KOCH, Joseph Anton (1768-1839). A distinguished Austrian landscape painter and etcher, born at Obergiebeln, Tyrol. He was a poor shepherd boy, but through a bishop's patronage was sent to the Karlsschule in Stuttgart in 1785. The severe discipline of that institution became intolerable to him, and he ran away in 1791, lived in Strassburg and Switzerland, and in 1795 made his way to Rome, where he became a follower of Carstens (q.v.). at the same time modelling his style in landscape after Poussin and Claude Lorraine. Among his earlier works were etchings for Carstens's Les Argonautes, selon Pindare, Orphée et Apollonius de Rhode (1799), a series of twenty Italian landscapes, thirty-six illustrations to Ossian, and fourteen to Dante, a large drawing of “The French Taking the Oath at Millesimo;” also American landscape views for portions of Humboldt's works (1805). During the years 1812-15 he was in Vienna, and some of his best oil paintings date from this period. Afterwards he went to Rome and became a conspicuous figure in the German artists' colony there.

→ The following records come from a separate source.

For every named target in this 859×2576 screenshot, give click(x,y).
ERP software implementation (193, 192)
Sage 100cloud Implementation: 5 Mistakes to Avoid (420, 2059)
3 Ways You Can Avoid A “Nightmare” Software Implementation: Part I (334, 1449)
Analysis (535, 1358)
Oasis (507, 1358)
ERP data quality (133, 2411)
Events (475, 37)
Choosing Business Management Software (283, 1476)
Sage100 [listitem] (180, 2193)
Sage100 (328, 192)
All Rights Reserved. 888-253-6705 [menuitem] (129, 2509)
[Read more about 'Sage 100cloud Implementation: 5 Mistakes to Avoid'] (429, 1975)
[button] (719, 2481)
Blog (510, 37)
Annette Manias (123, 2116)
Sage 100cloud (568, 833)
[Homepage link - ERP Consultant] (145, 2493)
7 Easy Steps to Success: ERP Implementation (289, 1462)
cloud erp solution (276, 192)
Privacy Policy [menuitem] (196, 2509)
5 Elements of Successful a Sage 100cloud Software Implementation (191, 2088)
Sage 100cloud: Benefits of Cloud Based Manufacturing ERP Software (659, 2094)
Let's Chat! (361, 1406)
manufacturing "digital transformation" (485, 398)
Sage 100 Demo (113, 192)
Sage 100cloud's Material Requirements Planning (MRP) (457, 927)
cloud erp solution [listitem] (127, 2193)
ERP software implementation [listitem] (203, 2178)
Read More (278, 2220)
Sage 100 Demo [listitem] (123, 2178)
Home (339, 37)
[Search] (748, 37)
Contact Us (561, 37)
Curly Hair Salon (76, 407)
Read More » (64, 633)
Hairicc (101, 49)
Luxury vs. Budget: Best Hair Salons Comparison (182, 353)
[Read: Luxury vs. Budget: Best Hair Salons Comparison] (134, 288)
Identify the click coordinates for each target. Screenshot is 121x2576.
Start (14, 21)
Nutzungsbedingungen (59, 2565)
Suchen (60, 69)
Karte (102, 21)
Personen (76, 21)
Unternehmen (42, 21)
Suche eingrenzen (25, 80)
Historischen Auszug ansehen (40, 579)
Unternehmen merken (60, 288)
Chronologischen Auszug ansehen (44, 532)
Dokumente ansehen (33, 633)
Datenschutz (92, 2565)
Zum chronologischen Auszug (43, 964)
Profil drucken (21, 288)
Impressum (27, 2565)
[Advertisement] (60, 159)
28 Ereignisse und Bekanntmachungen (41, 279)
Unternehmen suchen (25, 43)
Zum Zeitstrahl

He was the first to paint ‘heroic’ or ‘historical’ landscape, and his influence upon his associates was very great, of his paintings in the public galleries there are: “Schmadribach Falls in the Lauterbach Valley” (1811), “View Near Subiaco,” “Noah's Sacrifice” (1813), “Grimsel Pass” (1813), and “View of Nauplia” (1830), all in the museum at Leipzig; “View in the Sabine Mountains” (1813), and “Monastery of San Francesco di Civitella” (1814), in the National Gallery at Berlin; replicas of “Schmadribach Falls” and of “Noah's Sacrifice” in the New Pinakothek at Munich; and “Macbeth and the Witches,” in the museum at Innsbruck. In the Dante room of the Villa Massimi, in Rome, lie painted four frescoes (1824-29). His Moderne Kunstchronik oder die rumfordische Suppe, gekocht und geschrieben von J. A. Koch (1834) is an attack upon unfair art criticism, and at the same time serves to reflect his rather rough humor, aggressive temperament, and quaint personality. Consult: Strauss, Kleine Schriften (Bonn, 1877); and Frimmel, in Dohme, Kunst und Künstler des neunzehnten Jahrhunderts (Leipzig, 1884).